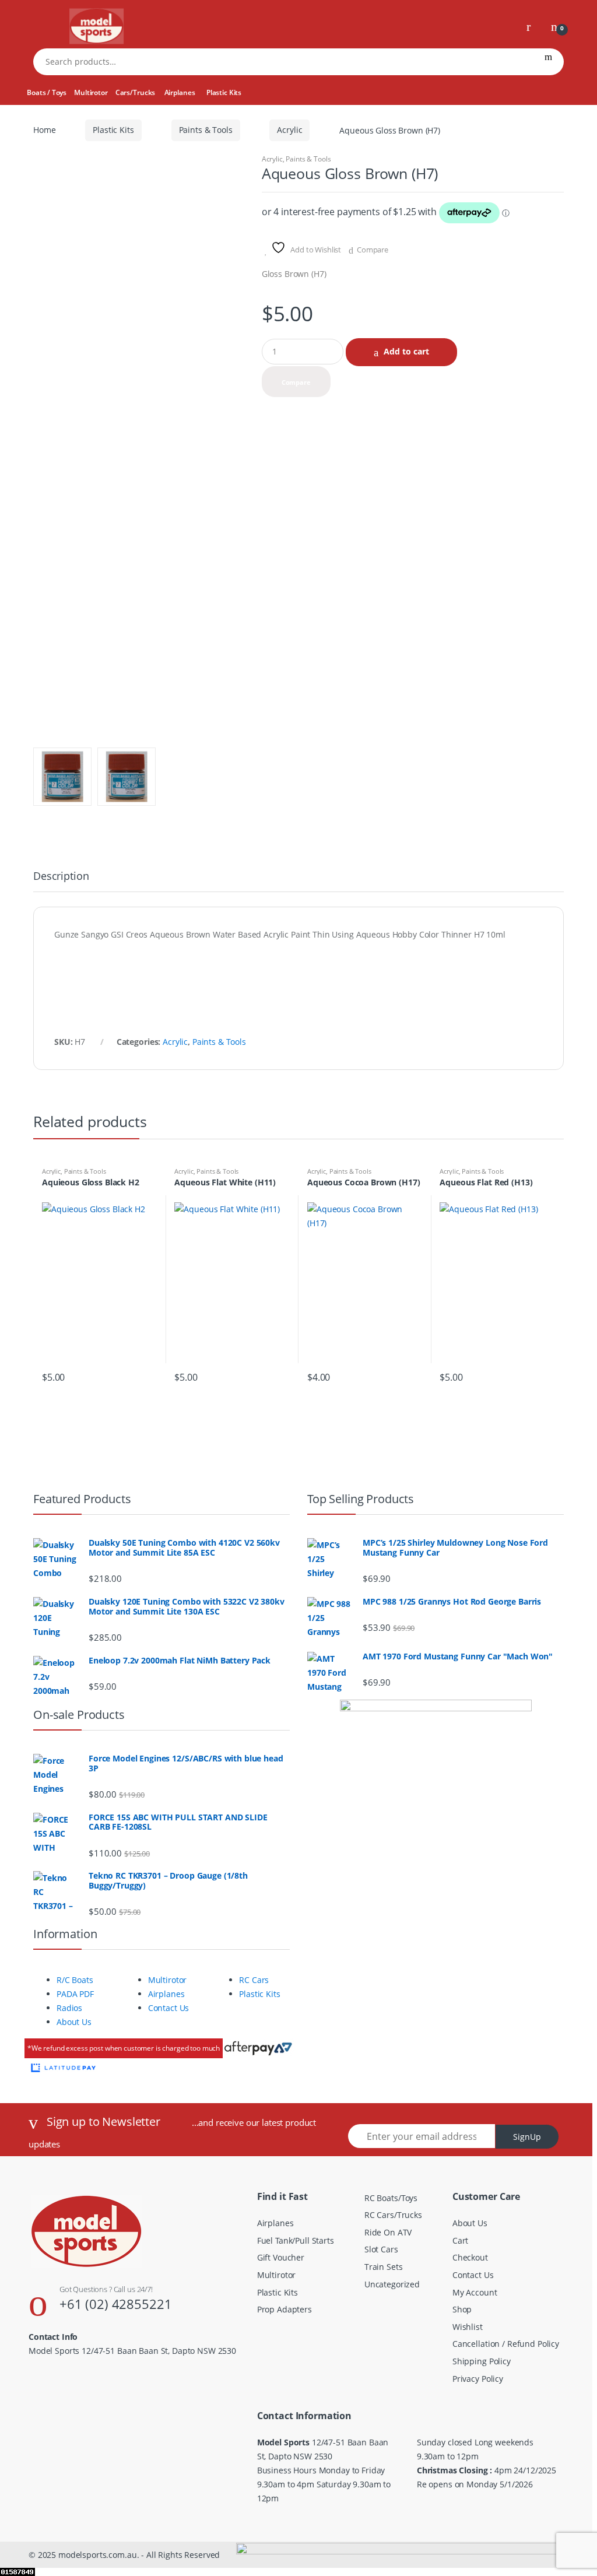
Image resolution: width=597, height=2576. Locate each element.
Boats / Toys (46, 92)
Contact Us (168, 2007)
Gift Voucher (280, 2257)
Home (44, 129)
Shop (462, 2309)
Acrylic (289, 129)
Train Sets (383, 2266)
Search (548, 61)
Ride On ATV (388, 2232)
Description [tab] (61, 877)
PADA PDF (75, 1993)
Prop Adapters (284, 2309)
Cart (460, 2240)
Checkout (470, 2257)
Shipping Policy (481, 2361)
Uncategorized (392, 2284)
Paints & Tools (206, 129)
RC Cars (254, 1979)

:: WORK REQUEST ::
Extract the full listing above verbatim; pictures are to be left out of the copy.

:: OUTPUT ::
Image resolution: width=597, height=2576. Locate each element.
Boats / Toys (46, 92)
Contact Us (168, 2007)
Gift Voucher (280, 2257)
Home (44, 129)
Shop (462, 2309)
Acrylic (289, 129)
Train Sets (383, 2266)
Search (548, 61)
Ride On ATV (388, 2232)
Description [tab] (61, 877)
PADA PDF (75, 1993)
Prop Adapters (284, 2309)
Cart (460, 2240)
Checkout (470, 2257)
Shipping Policy (481, 2361)
Uncategorized (392, 2284)
Paints & Tools (206, 129)
RC Cars (254, 1979)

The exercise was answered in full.